- To do -
Given the entries below, would you transcribe exactly the lines starting at the one with "Task: Open the Creations section" and ending at the one with "Given: Switch to calendar view icon", both kept, pictures omitted, nothing extra?

- Material supplied -

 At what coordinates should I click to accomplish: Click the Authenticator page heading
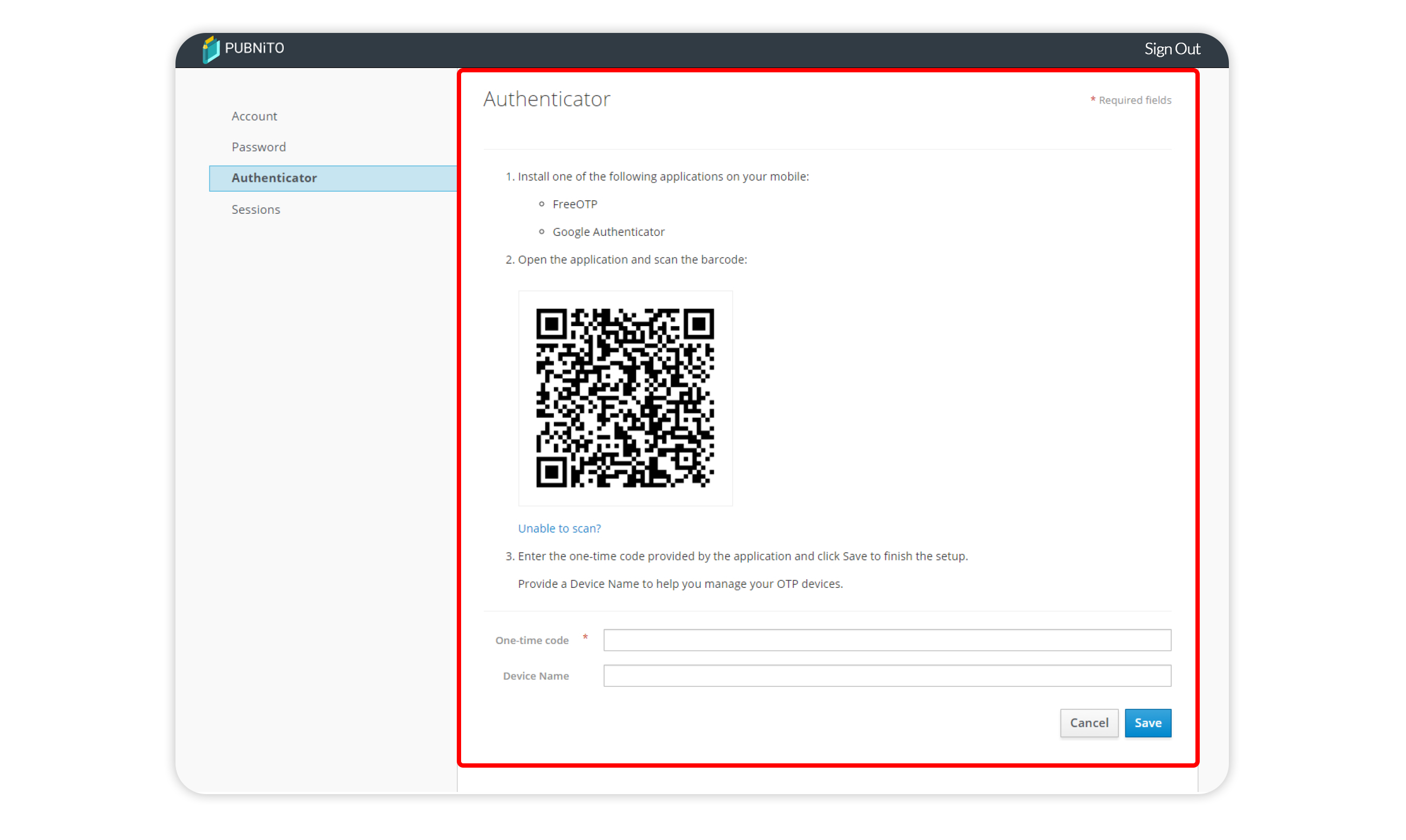[x=546, y=98]
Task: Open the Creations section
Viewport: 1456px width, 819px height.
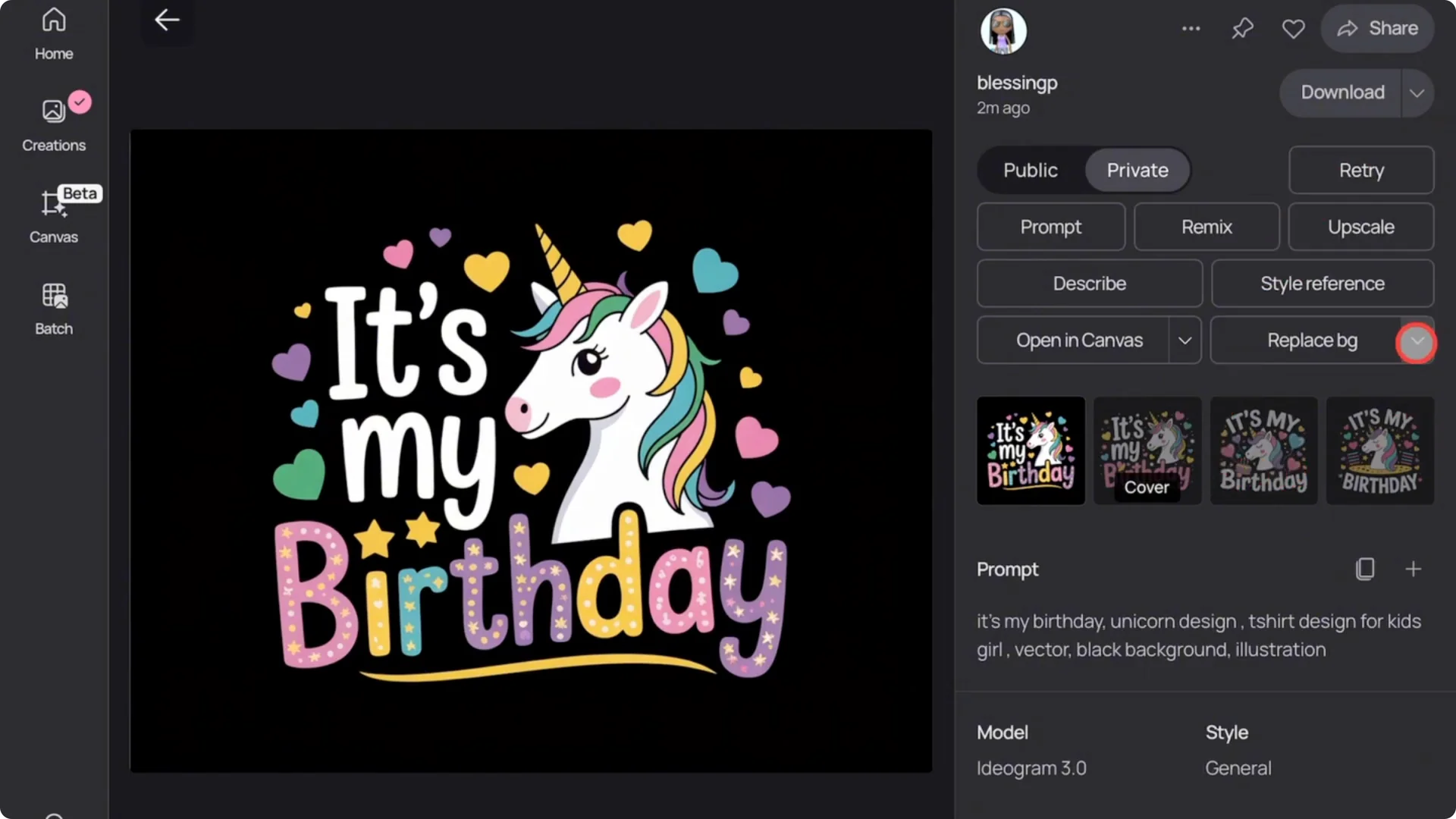Action: pyautogui.click(x=53, y=125)
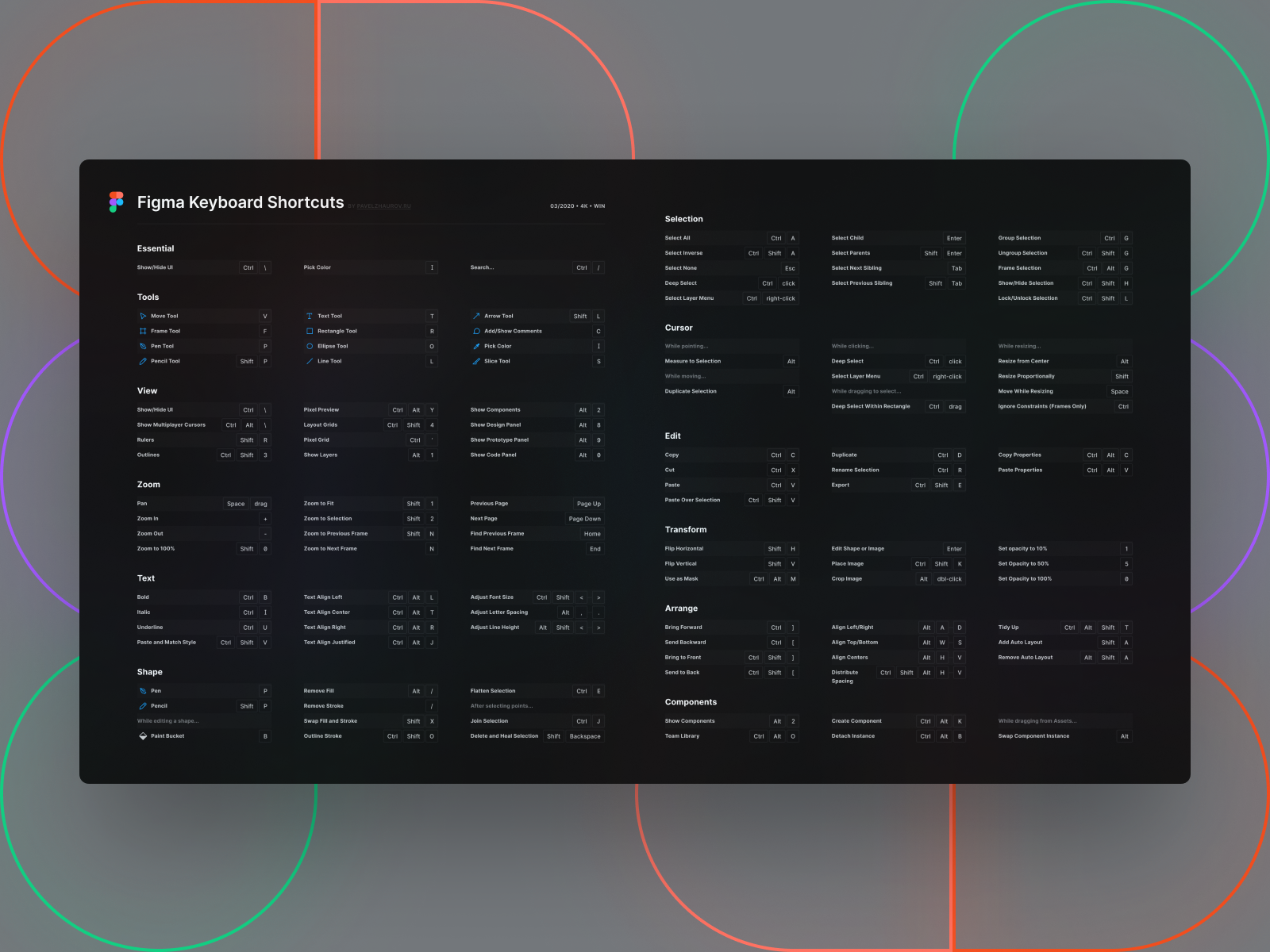This screenshot has height=952, width=1270.
Task: Click the Frame Tool icon
Action: (144, 331)
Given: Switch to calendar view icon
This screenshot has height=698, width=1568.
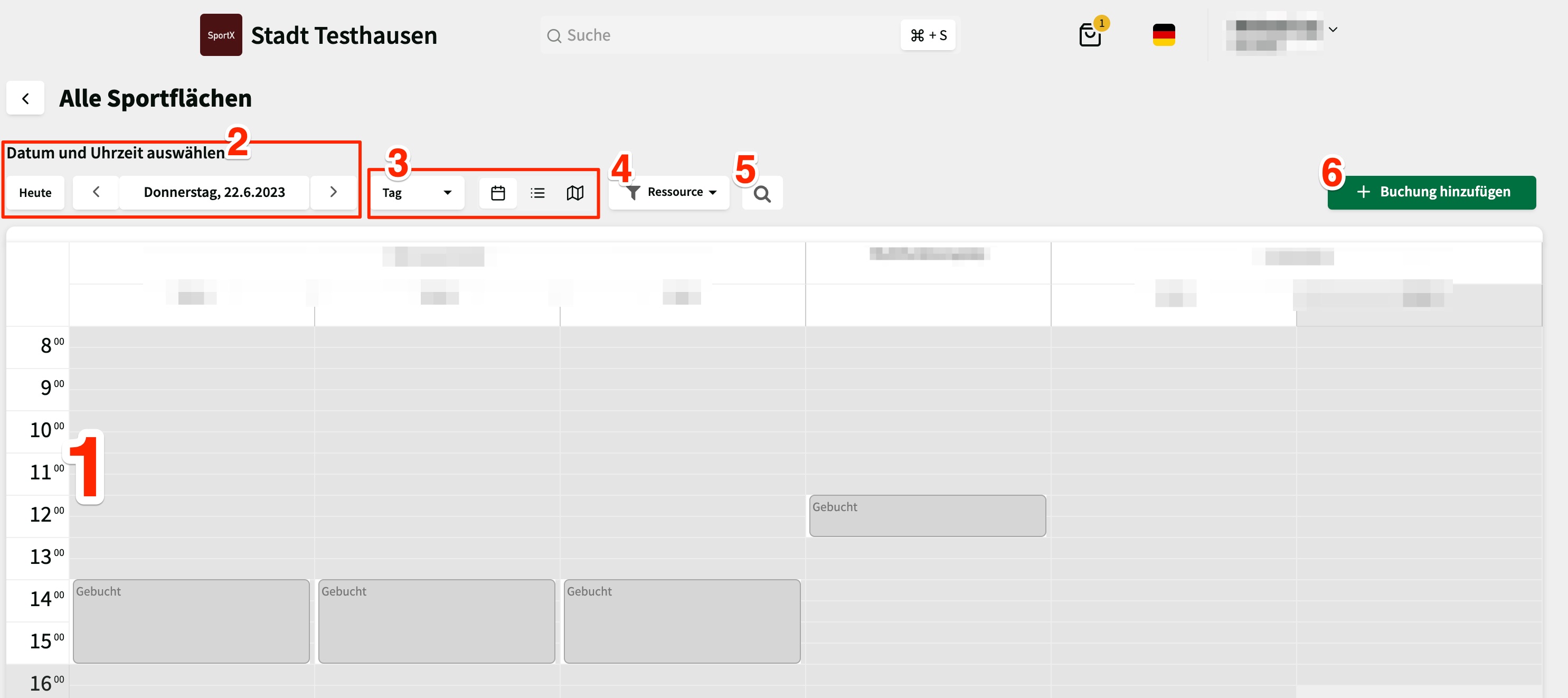Looking at the screenshot, I should pos(497,193).
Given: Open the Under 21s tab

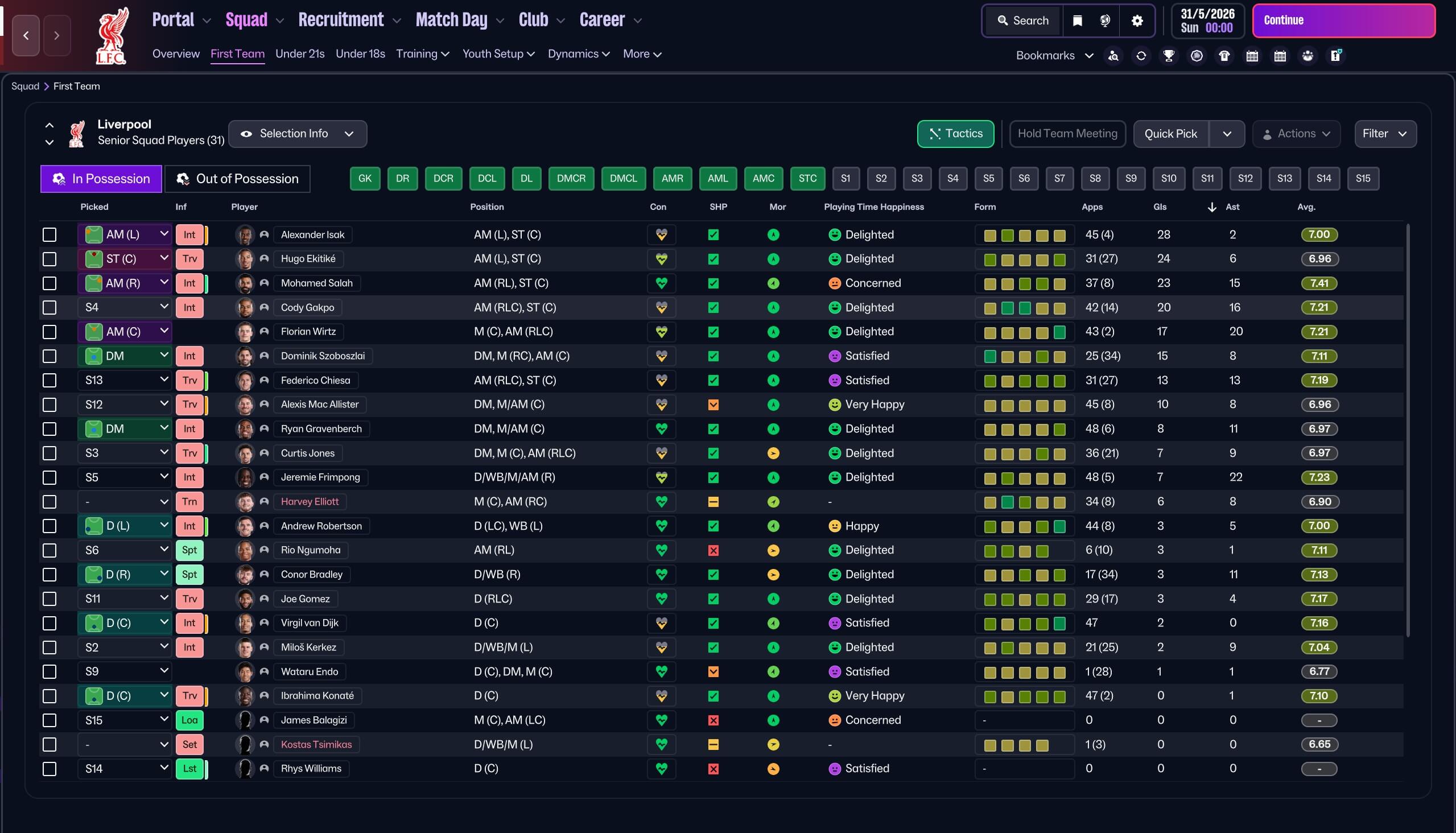Looking at the screenshot, I should pos(300,54).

- Solution for this task -
Task: Open the Creations section
Viewport: 1456px width, 819px height.
Action: pyautogui.click(x=53, y=125)
This screenshot has height=952, width=1270.
Task: Click the Frame Tool icon
Action: (144, 331)
Given: Switch to calendar view icon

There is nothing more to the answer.